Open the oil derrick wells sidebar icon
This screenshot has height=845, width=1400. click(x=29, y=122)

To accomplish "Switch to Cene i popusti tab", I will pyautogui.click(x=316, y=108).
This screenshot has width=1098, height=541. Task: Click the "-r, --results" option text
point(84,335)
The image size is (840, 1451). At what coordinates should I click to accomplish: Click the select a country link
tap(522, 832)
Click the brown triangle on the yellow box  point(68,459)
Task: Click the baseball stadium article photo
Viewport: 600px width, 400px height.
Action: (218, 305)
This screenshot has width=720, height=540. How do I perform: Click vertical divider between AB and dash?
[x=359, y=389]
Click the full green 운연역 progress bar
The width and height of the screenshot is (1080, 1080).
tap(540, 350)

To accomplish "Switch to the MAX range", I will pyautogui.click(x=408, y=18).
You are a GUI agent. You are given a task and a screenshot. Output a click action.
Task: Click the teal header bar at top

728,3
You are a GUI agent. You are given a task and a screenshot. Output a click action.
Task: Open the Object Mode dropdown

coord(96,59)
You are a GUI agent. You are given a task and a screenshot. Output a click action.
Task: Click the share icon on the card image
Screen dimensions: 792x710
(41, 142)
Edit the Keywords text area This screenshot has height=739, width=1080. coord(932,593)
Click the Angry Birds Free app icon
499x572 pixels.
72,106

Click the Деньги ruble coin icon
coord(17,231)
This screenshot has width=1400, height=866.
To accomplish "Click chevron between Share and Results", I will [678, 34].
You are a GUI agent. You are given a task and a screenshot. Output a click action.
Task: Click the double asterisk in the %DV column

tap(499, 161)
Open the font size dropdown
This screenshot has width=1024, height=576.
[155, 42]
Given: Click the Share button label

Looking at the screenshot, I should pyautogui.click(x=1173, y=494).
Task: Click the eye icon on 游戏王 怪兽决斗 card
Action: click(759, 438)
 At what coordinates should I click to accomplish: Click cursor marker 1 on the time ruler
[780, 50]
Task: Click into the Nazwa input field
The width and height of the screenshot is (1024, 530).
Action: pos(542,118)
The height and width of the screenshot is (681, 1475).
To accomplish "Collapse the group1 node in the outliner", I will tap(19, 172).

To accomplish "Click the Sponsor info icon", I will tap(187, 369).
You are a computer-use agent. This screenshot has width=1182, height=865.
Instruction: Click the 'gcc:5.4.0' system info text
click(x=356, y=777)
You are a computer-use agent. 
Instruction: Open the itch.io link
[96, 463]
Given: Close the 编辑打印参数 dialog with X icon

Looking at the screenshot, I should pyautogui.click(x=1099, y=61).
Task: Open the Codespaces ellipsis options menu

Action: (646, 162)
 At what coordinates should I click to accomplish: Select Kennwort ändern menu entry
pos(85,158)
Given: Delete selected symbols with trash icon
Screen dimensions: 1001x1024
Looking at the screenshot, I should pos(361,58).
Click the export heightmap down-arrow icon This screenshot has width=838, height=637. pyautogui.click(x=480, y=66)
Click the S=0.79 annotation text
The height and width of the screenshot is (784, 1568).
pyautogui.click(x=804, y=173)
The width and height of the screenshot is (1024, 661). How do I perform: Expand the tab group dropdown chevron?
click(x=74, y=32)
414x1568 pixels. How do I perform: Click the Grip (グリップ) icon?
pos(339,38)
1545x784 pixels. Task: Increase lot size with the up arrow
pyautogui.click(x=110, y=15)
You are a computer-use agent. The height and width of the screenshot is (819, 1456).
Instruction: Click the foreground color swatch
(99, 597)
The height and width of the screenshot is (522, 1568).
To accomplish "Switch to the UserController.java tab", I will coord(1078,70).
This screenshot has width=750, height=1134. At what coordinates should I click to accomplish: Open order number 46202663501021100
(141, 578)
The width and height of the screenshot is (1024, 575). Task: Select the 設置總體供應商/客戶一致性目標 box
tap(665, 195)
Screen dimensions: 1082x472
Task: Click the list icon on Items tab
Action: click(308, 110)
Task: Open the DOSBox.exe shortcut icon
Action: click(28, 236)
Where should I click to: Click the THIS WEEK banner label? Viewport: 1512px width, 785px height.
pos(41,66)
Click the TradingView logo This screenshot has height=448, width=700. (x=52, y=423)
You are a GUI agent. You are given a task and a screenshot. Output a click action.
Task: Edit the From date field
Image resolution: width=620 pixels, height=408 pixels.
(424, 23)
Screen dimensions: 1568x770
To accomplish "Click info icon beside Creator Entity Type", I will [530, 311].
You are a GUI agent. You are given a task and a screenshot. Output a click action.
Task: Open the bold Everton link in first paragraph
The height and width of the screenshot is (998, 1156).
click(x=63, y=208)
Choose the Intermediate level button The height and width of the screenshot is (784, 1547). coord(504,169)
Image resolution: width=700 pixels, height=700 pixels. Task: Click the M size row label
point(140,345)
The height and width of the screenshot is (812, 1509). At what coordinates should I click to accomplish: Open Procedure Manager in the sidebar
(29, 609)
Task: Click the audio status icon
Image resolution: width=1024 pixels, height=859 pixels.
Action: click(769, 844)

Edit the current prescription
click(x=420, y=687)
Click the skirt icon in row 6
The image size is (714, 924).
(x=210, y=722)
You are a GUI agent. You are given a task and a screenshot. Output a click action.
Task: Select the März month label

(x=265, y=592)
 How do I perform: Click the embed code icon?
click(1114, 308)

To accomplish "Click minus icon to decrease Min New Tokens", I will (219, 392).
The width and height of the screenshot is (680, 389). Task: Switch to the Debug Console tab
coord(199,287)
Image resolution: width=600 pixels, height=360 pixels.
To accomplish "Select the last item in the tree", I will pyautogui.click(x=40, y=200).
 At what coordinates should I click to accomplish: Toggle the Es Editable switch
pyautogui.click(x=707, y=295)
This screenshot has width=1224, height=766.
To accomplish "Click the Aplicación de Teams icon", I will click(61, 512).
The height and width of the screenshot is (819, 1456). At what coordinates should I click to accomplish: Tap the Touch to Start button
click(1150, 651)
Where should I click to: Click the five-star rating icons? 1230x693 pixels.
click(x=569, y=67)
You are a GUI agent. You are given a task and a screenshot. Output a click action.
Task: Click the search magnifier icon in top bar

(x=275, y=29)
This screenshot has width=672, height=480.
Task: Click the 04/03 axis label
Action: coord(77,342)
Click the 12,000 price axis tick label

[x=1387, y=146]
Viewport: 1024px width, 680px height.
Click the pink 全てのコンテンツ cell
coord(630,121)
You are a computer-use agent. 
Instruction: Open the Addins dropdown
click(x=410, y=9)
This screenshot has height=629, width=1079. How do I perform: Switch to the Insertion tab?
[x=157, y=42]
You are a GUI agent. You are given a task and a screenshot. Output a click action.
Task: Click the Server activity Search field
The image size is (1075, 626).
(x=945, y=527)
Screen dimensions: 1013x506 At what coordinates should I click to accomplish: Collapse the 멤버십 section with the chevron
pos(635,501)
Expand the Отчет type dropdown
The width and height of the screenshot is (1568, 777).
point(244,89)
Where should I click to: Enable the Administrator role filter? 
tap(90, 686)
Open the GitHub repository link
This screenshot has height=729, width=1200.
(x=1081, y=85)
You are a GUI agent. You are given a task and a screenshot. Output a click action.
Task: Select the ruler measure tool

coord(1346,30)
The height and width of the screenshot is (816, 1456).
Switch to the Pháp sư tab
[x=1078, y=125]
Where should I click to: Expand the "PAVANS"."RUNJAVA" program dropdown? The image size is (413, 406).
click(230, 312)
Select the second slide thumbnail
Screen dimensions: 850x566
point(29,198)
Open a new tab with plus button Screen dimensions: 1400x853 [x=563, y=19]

The exercise >>
Print the listing above again line for line, with no changes.

Output below >>
Open the oil derrick wells sidebar icon
This screenshot has height=845, width=1400. click(x=29, y=122)

To accomplish "Switch to Cene i popusti tab", I will pyautogui.click(x=316, y=108).
This screenshot has width=1098, height=541. Task: Click the "-r, --results" option text
point(84,335)
The image size is (840, 1451). At what coordinates should I click to accomplish: Click the select a country link
tap(522, 832)
Click the brown triangle on the yellow box  point(68,459)
Task: Click the baseball stadium article photo
Viewport: 600px width, 400px height.
Action: (218, 305)
This screenshot has width=720, height=540. How do I perform: Click vertical divider between AB and dash?
[x=359, y=389]
Click the full green 운연역 progress bar
The width and height of the screenshot is (1080, 1080).
tap(540, 350)

To accomplish "Switch to the MAX range", I will pyautogui.click(x=408, y=18).
You are a GUI agent. You are given a task and a screenshot. Output a click action.
Task: Click the teal header bar at top

728,3
You are a GUI agent. You are given a task and a screenshot. Output a click action.
Task: Open the Object Mode dropdown

coord(96,59)
You are a GUI agent. You are given a task and a screenshot. Output a click action.
Task: Click the share icon on the card image
Screen dimensions: 792x710
(41, 142)
Edit the Keywords text area This screenshot has height=739, width=1080. coord(932,593)
Click the Angry Birds Free app icon
499x572 pixels.
72,106

Click the Деньги ruble coin icon
coord(17,231)
This screenshot has width=1400, height=866.
To accomplish "Click chevron between Share and Results", I will [678, 34].
You are a GUI agent. You are given a task and a screenshot. Output a click action.
Task: Click the double asterisk in the %DV column

tap(499, 161)
Open the font size dropdown
This screenshot has width=1024, height=576.
[155, 42]
Given: Click the Share button label

Looking at the screenshot, I should pyautogui.click(x=1173, y=494).
Task: Click the eye icon on 游戏王 怪兽决斗 card
Action: click(759, 438)
 At what coordinates should I click to accomplish: Click cursor marker 1 on the time ruler
[780, 50]
Task: Click into the Nazwa input field
The width and height of the screenshot is (1024, 530).
Action: pos(542,118)
The height and width of the screenshot is (681, 1475).
To accomplish "Collapse the group1 node in the outliner", I will tap(19, 172).

To accomplish "Click the Sponsor info icon", I will tap(187, 369).
You are a computer-use agent. This screenshot has width=1182, height=865.
Instruction: Click the 'gcc:5.4.0' system info text
click(x=356, y=777)
You are a computer-use agent. 
Instruction: Open the itch.io link
[96, 463]
Given: Close the 编辑打印参数 dialog with X icon

Looking at the screenshot, I should pyautogui.click(x=1099, y=61).
Task: Open the Codespaces ellipsis options menu

Action: (646, 162)
 At what coordinates should I click to accomplish: Select Kennwort ändern menu entry
pos(85,158)
Given: Delete selected symbols with trash icon
Screen dimensions: 1001x1024
Looking at the screenshot, I should pos(361,58).
Click the export heightmap down-arrow icon This screenshot has width=838, height=637. pyautogui.click(x=480, y=66)
Click the S=0.79 annotation text
The height and width of the screenshot is (784, 1568).
pyautogui.click(x=804, y=173)
The width and height of the screenshot is (1024, 661). How do I perform: Expand the tab group dropdown chevron?
click(x=74, y=32)
414x1568 pixels. How do I perform: Click the Grip (グリップ) icon?
pos(339,38)
1545x784 pixels. Task: Increase lot size with the up arrow
pyautogui.click(x=110, y=15)
You are a computer-use agent. The height and width of the screenshot is (819, 1456).
Instruction: Click the foreground color swatch
(99, 597)
The height and width of the screenshot is (522, 1568).
To accomplish "Switch to the UserController.java tab", I will coord(1078,70).
This screenshot has width=750, height=1134. At what coordinates should I click to accomplish: Open order number 46202663501021100
(141, 578)
The width and height of the screenshot is (1024, 575). Task: Select the 設置總體供應商/客戶一致性目標 box
tap(665, 195)
Screen dimensions: 1082x472
Task: Click the list icon on Items tab
Action: click(308, 110)
Task: Open the DOSBox.exe shortcut icon
Action: click(28, 236)
Where should I click to: Click the THIS WEEK banner label? Viewport: 1512px width, 785px height.
pos(41,66)
Click the TradingView logo This screenshot has height=448, width=700. (x=52, y=423)
You are a GUI agent. You are given a task and a screenshot. Output a click action.
Task: Edit the From date field
Image resolution: width=620 pixels, height=408 pixels.
(424, 23)
Screen dimensions: 1568x770
To accomplish "Click info icon beside Creator Entity Type", I will [530, 311].
You are a GUI agent. You are given a task and a screenshot. Output a click action.
Task: Open the bold Everton link in first paragraph
The height and width of the screenshot is (998, 1156).
click(x=63, y=208)
Choose the Intermediate level button The height and width of the screenshot is (784, 1547). coord(504,169)
Image resolution: width=700 pixels, height=700 pixels. Task: Click the M size row label
point(140,345)
The height and width of the screenshot is (812, 1509). At what coordinates should I click to accomplish: Open Procedure Manager in the sidebar
(29, 609)
Task: Click the audio status icon
Image resolution: width=1024 pixels, height=859 pixels.
Action: click(769, 844)

Edit the current prescription
click(x=420, y=687)
Click the skirt icon in row 6
The image size is (714, 924).
(x=210, y=722)
You are a GUI agent. You are given a task and a screenshot. Output a click action.
Task: Select the März month label

(x=265, y=592)
 How do I perform: Click the embed code icon?
click(1114, 308)

To accomplish "Click minus icon to decrease Min New Tokens", I will (219, 392).
The width and height of the screenshot is (680, 389). Task: Switch to the Debug Console tab
coord(199,287)
Image resolution: width=600 pixels, height=360 pixels.
To accomplish "Select the last item in the tree", I will pyautogui.click(x=40, y=200).
 At what coordinates should I click to accomplish: Toggle the Es Editable switch
pyautogui.click(x=707, y=295)
This screenshot has width=1224, height=766.
To accomplish "Click the Aplicación de Teams icon", I will click(61, 512).
The height and width of the screenshot is (819, 1456). At what coordinates should I click to accomplish: Tap the Touch to Start button
click(1150, 651)
Where should I click to: Click the five-star rating icons? 1230x693 pixels.
click(x=569, y=67)
You are a GUI agent. You are given a task and a screenshot. Output a click action.
Task: Click the search magnifier icon in top bar

(x=275, y=29)
This screenshot has width=672, height=480.
Task: Click the 04/03 axis label
Action: coord(77,342)
Click the 12,000 price axis tick label

[x=1387, y=146]
Viewport: 1024px width, 680px height.
Click the pink 全てのコンテンツ cell
coord(630,121)
You are a computer-use agent. 
Instruction: Open the Addins dropdown
click(x=410, y=9)
This screenshot has height=629, width=1079. How do I perform: Switch to the Insertion tab?
[x=157, y=42]
You are a GUI agent. You are given a task and a screenshot. Output a click action.
Task: Click the Server activity Search field
The image size is (1075, 626).
(x=945, y=527)
Screen dimensions: 1013x506 At what coordinates should I click to accomplish: Collapse the 멤버십 section with the chevron
pos(635,501)
Expand the Отчет type dropdown
The width and height of the screenshot is (1568, 777).
point(244,89)
Where should I click to: Enable the Administrator role filter? 
tap(90, 686)
Open the GitHub repository link
This screenshot has height=729, width=1200.
(x=1081, y=85)
You are a GUI agent. You are given a task and a screenshot. Output a click action.
Task: Select the ruler measure tool

coord(1346,30)
The height and width of the screenshot is (816, 1456).
Switch to the Pháp sư tab
[x=1078, y=125]
Where should I click to: Expand the "PAVANS"."RUNJAVA" program dropdown? The image size is (413, 406).
click(230, 312)
Select the second slide thumbnail
Screen dimensions: 850x566
point(29,198)
Open a new tab with plus button Screen dimensions: 1400x853 [x=563, y=19]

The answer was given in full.